Standard set of compilers, libraries, tools and utilities
will always be available. However, depending on the
availability of resources, the number of concurrent
qlogin
sessions (2), the duration of each such
session (4 hours) and/or the list of accessible software
suites might be limited.
Disk Usage
The cluster is not backed up and users are responsible for
their data.
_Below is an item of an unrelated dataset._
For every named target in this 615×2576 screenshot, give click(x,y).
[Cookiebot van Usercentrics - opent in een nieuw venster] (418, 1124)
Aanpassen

Owing to limited storage space, the cluster set
up is such that every user, barring none, will get an email
once the respective HOME
folder exceeds a
pre-set limit (and also, when applicable, once the respective
RESEARCH
folder exceeds a pre-set limit) - and
will continue to get such emails few times a day until disk
usage gets below the set limit.
After the 12th consecutive notification, the user's account
will be locked and will require a request from the advisor to
have the user's account re-enabled.
Useful Commands
Built-in | |
qstat -j JOB_ID |
More information about a running/waiting job |
qhold JOB_ID |
Hold/Pause a running/waiting job |
qrls JOB_ID |
Release a job from hold |
qdel JOB_ID |
Delete a job from the queue |
qlogin |
Log into a compute/tile node |
qacct -j JOB_ID |
A job that has been completed |
qacct -o USERNAME |
A given user |
qhost -u USERNAME |
All jobs & queues used by a given user |